Whether the violent depressions of the year 1527/8 are correctly described by the Danish psychiatrist Paul Reiter as mental illness in the strict sense, is a matter for doctors to decide. But the entire mental structure and the intellectual and spiritual work Luther turned out (as Reiter himself admits), show that mental illness is by no means a sufficient explanation. At any rate it is impossible to declare simply that Luther was mentally ill. If one were so inclined,a whole book could be filled with individual examples which point in the direction of mental illness, but if we are going to keep a just proportion, we would have to match this with ten or more volumes which would positively prove Luther's mental, spiritual, and religious health.
The one conclusion we can come to now from Luther's experience at his First Mass is that he was entirely preoccupied with the anxiety that he felt as, with all his sins, he stood alone before the sovereign majesty of God. It is true that in the Canon, the living and true God is directly addressed, and that the Canon is preceded by the solemn, threefold Sanctus addressed to the divine majesty, but that is not the whole story.

The Preface has nothing of the awesome and exalted tone of the Sanctus; rather this prayer is a great lifting of the mind and heart, a great surge of adoration and praise which embraces heaven and earth and joins the voices of men to the song of the angels, but Luther was unaware of all this.

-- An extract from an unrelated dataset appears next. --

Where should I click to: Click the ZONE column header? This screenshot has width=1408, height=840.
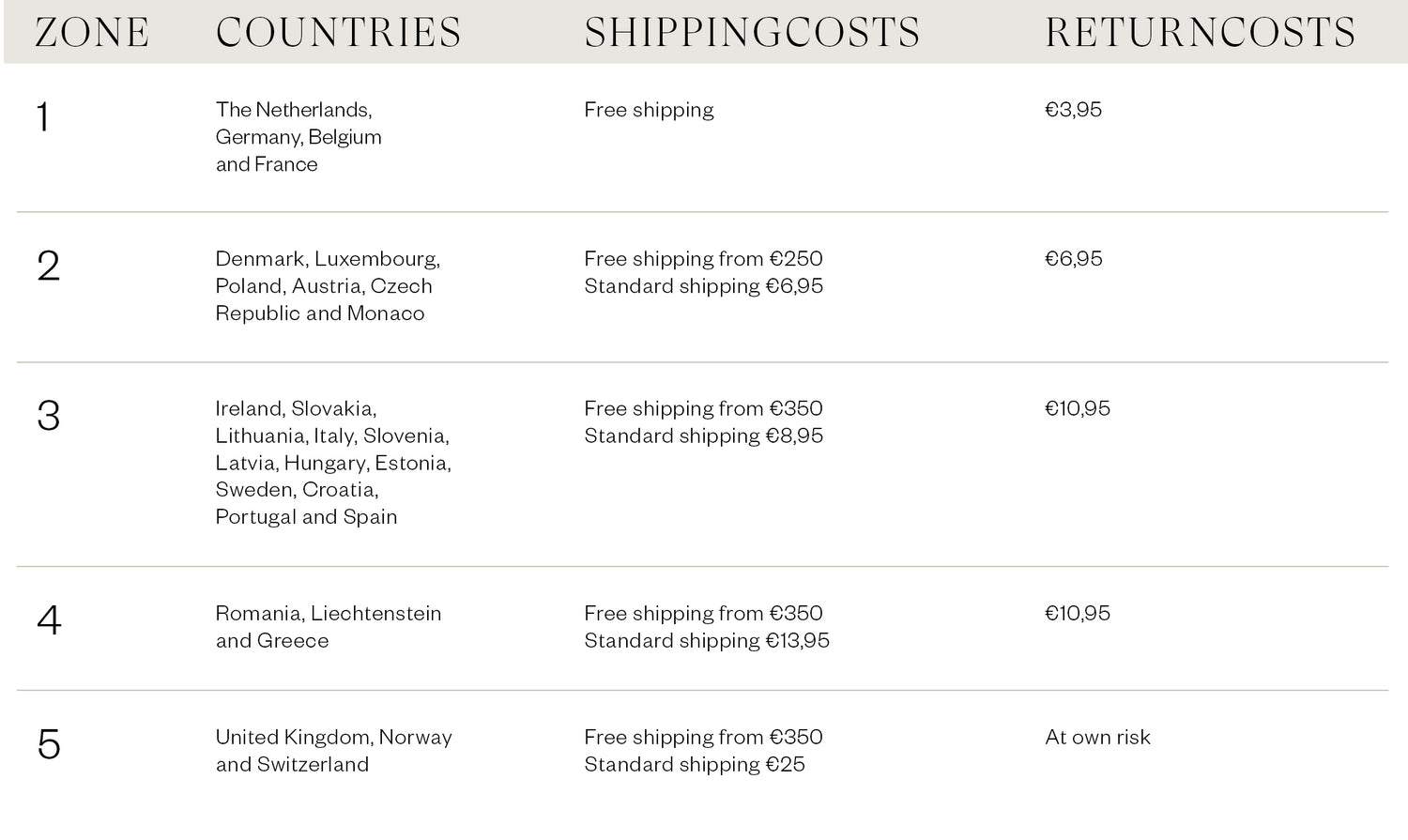pos(92,33)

Furthermore, the Canon itself begins with the wonderful and consoling words: "Te igitur, clementissime Pater,per Jesum Christum, Filium Tuum, Dominum Nostrum, supplices rogamus." That is: "We humbly call upon Thee, most merciful Father, through Jesus Christ, Thy Son, our Lord." God is not addressed as the Judge who threatens to punish all the defects, but as a kind and loving Father. And the sinner approaches the Father not on his own, but through our Saviour, the Mediator, Jesus Christ. This is precisely the formula which Luther will later say contains all of the Christian message, but for some reason Luther did not see it then. He undoubtedly knew these words by heart as he did the rest of the Canon, but did not realize them. He was so deeply involved in those ideas which he had from his early days, the preaching he had heard, the Ockhamist theology he had learned, and above all his own peculiar disposition and correspondingly unique experiences, that he was simply blind to the solution for which he was striving so violently and which was given to him here, word by word.

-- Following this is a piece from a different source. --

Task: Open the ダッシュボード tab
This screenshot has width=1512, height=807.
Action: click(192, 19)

This was so characteristic of Luther. He could not accept anyone else's solution. He was so individualistic and in a sense so narrow that only solutions of his own appeared valid. Luther was capable of assimilating only those things which were adapted to the peculiarities of his personality. He was an individual in the strictest sense of the word and this influenced his every act; it was the source of both his greatness and his limitations.

Here again we see a fact of primary importance: Luther never really understood the Missal as a compendium of the theology of grace and the sacraments. Some have objected to the emphasis I place on Luther's experience at his First Mass or feel that I make too much depend on this thesis. Luther did finish that Mass and later, at breakfast, he had been able to talk in calm and collected fashion with his father; for years afterwards he continued to celebrate Mass.

The important thing to note, however, is that no one ever asserted that Luther continued in his disturbed state for a long time. (If this had happened, beyond doubt he would have been mentally ill.) But note this: Luther's experience at the time of his First Mass was no isolated or independent event: it is an instance of the disposition which was central to Luther's character and caused him so much trouble. On the one hand he was an introvert, and on the other, he had a one-sided concept of the severity of an avenging God who demanded good works of His creature.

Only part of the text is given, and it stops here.